Though there can be other taxes involved in wrapping up a person’s estate, especially if income or business financial matters are a concern, it’s not likely that most individuals dealing with an estate today will be required to pay California state death taxes.
According to the California State Controller’s Office, an estate tax return does not have to be filed for the estate of any decedent that passed away on Jan. 1, 2005, or later. If an individual passed away between June 8, 1982, and Jan. 1, 2005, then the state estate tax return is only required if the estate also filed a Form 706, which is the federal estate return submitted to the Internal Revenue Service.
Estate and gift taxes will continue to be collected by the Controller’s office for estates or individuals that died before June 8, 1982. Though that seems like a long time ago, estate and probate litigation can take years to resolve, and estates can file extensions and payment plans regarding estate tax payments. It’s not impossible that estates exist in California that are still making payments or finalizing issues from that time period.

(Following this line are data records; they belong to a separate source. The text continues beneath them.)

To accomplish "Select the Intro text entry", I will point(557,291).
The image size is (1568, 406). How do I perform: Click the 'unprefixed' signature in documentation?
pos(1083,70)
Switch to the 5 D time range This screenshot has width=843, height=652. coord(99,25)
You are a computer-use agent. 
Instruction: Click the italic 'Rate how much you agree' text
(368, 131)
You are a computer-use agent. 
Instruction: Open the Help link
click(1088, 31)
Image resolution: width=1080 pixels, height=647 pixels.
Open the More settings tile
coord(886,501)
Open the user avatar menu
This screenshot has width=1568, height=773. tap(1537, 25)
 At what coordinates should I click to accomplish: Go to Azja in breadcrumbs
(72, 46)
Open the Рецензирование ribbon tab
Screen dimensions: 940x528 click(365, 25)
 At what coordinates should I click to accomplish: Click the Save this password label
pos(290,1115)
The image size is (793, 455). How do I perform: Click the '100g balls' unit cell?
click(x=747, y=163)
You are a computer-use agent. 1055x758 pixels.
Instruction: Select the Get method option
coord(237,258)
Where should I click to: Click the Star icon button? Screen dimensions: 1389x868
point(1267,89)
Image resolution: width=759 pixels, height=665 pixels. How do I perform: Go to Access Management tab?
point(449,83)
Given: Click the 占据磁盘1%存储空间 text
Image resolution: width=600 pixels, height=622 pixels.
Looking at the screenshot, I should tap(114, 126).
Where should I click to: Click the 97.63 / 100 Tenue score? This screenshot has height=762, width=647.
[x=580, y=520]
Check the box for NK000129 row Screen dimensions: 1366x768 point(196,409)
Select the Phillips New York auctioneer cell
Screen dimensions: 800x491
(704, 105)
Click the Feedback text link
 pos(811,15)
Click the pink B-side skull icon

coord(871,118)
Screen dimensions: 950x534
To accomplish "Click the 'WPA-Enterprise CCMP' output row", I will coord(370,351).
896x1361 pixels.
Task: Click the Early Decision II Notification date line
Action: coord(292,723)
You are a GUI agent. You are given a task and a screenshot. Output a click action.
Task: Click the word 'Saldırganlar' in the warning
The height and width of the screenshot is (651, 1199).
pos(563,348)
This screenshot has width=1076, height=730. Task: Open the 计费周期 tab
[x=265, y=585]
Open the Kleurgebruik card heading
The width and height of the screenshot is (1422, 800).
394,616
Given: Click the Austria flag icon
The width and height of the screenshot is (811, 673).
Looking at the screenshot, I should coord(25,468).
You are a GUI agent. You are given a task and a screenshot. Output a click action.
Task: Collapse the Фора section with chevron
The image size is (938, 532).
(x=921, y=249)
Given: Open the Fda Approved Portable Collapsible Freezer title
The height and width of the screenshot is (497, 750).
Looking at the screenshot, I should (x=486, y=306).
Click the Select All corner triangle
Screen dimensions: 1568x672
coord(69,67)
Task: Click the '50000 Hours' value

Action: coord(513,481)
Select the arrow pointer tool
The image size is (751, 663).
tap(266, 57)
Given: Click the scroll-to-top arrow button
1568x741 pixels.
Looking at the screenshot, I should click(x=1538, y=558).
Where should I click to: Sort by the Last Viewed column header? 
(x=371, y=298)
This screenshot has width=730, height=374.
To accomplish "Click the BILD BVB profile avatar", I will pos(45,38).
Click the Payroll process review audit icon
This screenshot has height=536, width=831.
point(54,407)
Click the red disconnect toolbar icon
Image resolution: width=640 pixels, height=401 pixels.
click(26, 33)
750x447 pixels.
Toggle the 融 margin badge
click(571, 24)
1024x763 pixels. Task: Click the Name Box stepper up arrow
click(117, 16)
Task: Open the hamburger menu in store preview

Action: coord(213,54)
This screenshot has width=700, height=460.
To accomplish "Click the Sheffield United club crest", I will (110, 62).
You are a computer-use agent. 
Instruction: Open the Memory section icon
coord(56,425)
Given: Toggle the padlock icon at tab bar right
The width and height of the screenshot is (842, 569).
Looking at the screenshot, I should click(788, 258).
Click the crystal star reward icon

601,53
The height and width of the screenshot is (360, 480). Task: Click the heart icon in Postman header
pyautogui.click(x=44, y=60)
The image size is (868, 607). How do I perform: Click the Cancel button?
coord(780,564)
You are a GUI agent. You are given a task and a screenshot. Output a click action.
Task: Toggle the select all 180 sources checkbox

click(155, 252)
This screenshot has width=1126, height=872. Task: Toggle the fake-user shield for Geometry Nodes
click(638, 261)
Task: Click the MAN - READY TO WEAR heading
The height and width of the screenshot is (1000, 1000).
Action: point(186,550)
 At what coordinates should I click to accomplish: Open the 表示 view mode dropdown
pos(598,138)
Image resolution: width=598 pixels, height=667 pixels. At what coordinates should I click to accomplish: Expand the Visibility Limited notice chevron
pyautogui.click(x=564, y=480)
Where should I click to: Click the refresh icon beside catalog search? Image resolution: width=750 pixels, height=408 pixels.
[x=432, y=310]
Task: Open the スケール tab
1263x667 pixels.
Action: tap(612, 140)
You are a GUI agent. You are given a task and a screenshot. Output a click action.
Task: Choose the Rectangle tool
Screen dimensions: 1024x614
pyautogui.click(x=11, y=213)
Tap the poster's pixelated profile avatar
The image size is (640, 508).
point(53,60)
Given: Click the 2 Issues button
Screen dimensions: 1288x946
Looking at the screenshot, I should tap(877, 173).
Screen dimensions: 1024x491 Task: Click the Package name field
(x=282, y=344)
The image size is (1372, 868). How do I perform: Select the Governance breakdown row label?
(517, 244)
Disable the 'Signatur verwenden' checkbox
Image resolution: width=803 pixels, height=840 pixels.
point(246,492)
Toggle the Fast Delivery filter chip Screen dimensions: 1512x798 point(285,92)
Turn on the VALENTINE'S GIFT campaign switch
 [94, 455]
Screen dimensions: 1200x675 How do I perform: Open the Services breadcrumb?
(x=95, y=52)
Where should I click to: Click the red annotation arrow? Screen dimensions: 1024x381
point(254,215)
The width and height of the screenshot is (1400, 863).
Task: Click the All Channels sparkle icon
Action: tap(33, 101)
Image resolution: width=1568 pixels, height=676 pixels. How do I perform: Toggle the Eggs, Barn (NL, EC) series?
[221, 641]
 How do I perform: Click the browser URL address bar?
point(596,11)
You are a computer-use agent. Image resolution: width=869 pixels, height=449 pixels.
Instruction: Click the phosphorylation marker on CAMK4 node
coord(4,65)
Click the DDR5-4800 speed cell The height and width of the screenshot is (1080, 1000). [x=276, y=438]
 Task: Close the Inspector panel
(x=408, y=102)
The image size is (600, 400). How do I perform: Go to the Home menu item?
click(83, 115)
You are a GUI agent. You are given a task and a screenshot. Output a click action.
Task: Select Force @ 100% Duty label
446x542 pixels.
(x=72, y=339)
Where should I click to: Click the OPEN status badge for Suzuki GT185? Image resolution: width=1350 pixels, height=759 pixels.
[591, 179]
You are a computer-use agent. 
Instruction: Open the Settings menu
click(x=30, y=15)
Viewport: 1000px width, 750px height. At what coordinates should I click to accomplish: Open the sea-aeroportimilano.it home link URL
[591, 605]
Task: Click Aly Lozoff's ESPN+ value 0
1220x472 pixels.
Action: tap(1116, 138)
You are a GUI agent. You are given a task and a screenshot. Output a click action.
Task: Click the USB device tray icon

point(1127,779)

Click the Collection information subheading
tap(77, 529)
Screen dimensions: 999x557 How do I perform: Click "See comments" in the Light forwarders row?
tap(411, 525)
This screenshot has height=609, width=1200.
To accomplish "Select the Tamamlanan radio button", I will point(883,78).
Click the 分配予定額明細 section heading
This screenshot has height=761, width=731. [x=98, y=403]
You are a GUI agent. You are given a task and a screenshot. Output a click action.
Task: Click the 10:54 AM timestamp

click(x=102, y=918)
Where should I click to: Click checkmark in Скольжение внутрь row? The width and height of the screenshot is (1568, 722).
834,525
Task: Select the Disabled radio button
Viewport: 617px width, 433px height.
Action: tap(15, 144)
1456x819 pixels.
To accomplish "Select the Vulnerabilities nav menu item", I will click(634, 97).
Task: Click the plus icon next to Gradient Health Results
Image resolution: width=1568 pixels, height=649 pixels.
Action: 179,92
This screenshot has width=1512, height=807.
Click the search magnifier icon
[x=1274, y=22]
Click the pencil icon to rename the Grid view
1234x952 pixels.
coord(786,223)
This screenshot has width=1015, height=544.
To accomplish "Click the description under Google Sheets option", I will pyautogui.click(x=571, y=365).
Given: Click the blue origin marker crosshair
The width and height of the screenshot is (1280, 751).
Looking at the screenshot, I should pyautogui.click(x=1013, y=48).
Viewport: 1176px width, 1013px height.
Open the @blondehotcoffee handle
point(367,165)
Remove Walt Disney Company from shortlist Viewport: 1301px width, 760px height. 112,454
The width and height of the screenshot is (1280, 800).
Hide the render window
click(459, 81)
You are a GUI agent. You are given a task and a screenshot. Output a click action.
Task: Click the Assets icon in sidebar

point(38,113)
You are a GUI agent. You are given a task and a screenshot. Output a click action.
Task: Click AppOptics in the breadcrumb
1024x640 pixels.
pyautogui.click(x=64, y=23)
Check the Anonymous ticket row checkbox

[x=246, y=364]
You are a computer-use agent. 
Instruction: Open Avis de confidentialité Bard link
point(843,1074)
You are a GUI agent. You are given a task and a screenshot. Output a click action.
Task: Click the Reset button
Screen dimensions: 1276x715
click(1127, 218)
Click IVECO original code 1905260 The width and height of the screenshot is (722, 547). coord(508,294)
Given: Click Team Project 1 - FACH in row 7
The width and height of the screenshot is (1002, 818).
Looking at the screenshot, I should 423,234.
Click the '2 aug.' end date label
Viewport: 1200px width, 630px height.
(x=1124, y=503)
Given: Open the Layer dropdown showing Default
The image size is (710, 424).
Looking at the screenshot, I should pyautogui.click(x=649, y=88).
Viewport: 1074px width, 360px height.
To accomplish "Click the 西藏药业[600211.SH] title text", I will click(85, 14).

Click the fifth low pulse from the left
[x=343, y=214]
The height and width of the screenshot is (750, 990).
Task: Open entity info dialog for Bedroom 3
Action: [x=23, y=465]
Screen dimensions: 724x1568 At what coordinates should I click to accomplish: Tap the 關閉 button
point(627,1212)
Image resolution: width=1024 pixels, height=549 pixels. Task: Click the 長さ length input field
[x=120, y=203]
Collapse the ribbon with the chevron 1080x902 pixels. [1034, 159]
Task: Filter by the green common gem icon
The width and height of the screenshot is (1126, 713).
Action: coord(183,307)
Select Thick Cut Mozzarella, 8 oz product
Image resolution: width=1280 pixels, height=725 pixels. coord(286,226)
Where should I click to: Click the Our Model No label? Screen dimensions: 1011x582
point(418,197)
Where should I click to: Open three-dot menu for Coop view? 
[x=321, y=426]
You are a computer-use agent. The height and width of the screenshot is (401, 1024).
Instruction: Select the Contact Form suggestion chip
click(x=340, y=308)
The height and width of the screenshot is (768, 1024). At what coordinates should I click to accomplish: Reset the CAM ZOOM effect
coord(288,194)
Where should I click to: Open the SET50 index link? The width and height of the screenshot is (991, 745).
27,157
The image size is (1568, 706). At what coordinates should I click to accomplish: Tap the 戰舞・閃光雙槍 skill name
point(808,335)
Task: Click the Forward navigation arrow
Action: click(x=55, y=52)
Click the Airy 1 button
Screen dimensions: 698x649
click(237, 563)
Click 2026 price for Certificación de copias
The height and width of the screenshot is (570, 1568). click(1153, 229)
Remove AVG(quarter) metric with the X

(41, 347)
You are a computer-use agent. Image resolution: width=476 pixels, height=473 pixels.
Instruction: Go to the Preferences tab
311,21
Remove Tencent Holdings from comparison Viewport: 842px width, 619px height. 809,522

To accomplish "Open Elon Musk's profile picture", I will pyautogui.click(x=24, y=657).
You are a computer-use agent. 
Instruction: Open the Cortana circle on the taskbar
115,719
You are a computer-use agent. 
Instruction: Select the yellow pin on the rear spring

Because other taxes may be associated with the funds and disbursements of an estate, it’s important not to disregard tax responsibilities all together. Understanding the legal and financial obligations of an estate lets heirs and executors make decisions now so that issues such as taxes don’t become a surprise in the future. Even though the state death tax is unlikely to come into play in California, there may be other states or entities involved in the estate’s transactions.